Now drag those variables to the “Rig Graph”.

            Dragging the pins from those variables create “Remap” nodes. These are just so you can map the input values to the values you might want to rotate the space by. You will have to adjust these values by trail and error. From the “Remap” nodes create one “From Rotator” node, place the values on the Z and X values and then the resulting rotator gets fed in the “Set Transform” node. The location is taken from the “Get Transform” from the “spine_02” bone. You will end up with something similar to what is shown on Figure 8 (the “Multiply” node shown there is due to how the Yaw value is being calculated on another blueprint).

Figure 8 – “spine_02_space” adjustment logic.

            And for last there is just the need of a “Full Body IK” node, this node will take the controls’ transforms as constraints and then will solve the skeleton positioning adjusting the skeleton pose as needed. For a more thorough explanation it might be best to search for “Inverse Kinematics”.

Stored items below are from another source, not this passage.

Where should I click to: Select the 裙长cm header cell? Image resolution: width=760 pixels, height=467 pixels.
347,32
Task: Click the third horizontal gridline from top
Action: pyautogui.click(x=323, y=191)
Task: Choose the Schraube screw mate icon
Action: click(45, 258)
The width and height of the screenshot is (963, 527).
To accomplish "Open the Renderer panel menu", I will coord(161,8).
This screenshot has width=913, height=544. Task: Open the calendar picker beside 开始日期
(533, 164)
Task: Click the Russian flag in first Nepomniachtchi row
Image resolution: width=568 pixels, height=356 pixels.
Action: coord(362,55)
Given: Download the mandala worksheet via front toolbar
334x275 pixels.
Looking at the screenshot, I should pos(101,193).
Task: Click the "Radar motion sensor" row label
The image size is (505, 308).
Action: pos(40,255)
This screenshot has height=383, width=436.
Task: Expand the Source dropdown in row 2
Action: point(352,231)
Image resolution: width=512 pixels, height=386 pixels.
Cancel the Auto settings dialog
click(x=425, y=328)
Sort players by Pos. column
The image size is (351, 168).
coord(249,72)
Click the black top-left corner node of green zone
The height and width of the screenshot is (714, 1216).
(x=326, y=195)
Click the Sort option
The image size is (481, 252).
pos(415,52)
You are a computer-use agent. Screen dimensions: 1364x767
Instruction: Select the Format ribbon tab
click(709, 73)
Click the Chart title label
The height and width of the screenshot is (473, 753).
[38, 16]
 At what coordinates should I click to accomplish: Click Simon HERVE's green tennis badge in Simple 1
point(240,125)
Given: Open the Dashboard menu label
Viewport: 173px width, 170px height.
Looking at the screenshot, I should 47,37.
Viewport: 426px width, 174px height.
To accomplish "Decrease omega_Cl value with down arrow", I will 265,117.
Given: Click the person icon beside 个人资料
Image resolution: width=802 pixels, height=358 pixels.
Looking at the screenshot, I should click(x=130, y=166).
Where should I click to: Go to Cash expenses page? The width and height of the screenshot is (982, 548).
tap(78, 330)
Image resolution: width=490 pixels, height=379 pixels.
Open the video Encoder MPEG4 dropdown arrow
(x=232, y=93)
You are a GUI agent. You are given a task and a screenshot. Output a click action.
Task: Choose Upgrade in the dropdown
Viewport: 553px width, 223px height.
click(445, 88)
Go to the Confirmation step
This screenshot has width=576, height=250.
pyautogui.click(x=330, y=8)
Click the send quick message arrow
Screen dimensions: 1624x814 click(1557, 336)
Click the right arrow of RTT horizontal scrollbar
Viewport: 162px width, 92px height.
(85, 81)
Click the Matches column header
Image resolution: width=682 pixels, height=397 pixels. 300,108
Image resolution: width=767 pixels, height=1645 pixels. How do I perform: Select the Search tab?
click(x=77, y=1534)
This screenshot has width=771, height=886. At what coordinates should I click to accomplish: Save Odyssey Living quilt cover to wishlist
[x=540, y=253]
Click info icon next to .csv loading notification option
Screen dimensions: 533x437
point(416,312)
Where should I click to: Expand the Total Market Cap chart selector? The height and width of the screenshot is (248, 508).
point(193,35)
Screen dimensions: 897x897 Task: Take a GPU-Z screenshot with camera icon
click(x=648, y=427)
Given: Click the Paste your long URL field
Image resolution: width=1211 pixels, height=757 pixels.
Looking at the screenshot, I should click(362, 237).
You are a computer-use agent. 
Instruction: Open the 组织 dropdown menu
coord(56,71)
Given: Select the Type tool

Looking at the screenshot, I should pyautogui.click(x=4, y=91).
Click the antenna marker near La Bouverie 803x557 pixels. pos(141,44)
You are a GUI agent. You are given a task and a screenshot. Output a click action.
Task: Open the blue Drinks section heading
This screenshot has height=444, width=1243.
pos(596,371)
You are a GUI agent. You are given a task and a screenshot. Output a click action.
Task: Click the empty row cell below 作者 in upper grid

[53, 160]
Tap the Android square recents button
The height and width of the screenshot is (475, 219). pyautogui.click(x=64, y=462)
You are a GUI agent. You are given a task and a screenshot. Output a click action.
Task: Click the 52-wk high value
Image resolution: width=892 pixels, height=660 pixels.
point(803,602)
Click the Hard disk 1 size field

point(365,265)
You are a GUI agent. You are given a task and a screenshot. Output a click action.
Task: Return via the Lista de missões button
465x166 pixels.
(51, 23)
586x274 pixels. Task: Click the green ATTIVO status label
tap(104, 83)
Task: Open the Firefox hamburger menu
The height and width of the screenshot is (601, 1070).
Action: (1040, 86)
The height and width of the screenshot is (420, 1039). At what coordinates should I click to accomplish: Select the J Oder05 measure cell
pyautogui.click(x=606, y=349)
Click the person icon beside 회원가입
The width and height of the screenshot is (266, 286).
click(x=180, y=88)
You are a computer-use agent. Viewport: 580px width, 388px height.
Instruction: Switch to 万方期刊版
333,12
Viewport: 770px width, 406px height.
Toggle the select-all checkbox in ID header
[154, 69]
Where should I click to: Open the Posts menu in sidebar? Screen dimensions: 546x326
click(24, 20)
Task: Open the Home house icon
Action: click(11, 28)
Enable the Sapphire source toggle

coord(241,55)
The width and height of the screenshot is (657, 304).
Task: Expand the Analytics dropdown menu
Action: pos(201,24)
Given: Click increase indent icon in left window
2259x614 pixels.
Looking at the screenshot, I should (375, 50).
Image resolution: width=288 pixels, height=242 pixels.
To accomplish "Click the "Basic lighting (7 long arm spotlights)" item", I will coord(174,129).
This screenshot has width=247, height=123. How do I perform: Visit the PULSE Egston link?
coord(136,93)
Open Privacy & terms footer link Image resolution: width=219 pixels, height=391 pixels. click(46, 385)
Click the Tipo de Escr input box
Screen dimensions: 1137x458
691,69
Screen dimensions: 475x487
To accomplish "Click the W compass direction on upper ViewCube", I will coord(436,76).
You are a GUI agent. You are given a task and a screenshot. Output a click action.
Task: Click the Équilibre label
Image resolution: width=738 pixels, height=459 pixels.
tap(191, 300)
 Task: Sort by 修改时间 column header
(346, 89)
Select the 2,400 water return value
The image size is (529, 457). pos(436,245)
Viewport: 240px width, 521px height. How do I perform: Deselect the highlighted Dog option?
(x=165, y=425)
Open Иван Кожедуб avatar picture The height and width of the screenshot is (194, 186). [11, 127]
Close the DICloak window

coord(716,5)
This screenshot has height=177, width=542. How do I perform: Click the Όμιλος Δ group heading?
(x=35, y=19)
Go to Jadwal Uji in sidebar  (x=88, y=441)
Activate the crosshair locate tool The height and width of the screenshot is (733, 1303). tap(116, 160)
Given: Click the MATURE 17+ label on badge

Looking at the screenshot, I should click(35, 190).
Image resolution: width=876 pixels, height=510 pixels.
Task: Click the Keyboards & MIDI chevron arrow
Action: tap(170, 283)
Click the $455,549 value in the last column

            So, placing a “Full Body IK” node as stated, there will be a “Root” pin, on it just setup up the root bone of the required chain, in this case let’s use the “pelvis” bone. There will also be an “Effectors” pin with an add symbol besides it, click that to add effector entries. Create three of them and set them up to be the “spine_02”, “foot_r” and “foot_l” bones. Now we need to get all the needed controls’ transforms. On the “Rig Hierarchy” and while holding the control key, click on “spine_02_ctrl” and both feet controls, drag to the “Rig Graph” and select “Get Transforms”. Now expand the transform pins and just drag the “Translation” and “Rotation” to the correct pin entries on the IK node. When you drag one pin the valid entries will light up. Correspond the control transforms to the correct bones. The result should look like Figure 9.

            If the “spine_02_ctrl” gizmo is rotated, probably upwards, adjust its rotation on the corresponding gizmo menu, something like Y = 90 should suffice.

Figure 9 – Full Body IK node.

4 – Setting up the Hands influence

           The setup for this Control Rig is quite similar to the previous one. The only differences are that we will be creating a space to control the hands that will require to be always between both hands, creating controls for both hands and there won’t be a need for spine controls.

            So for that, create a similar “root_ctrl”, “foot_r_ctrl” and “foot_l_ctrl” as before. Also same gizmo setup. Then create a space called “hand_center_space” and create two controls named “hand_r_space” and “hand_l_space”. For these controls’ gizmos use “Circle_Thick” and remember to colour the left one as blue.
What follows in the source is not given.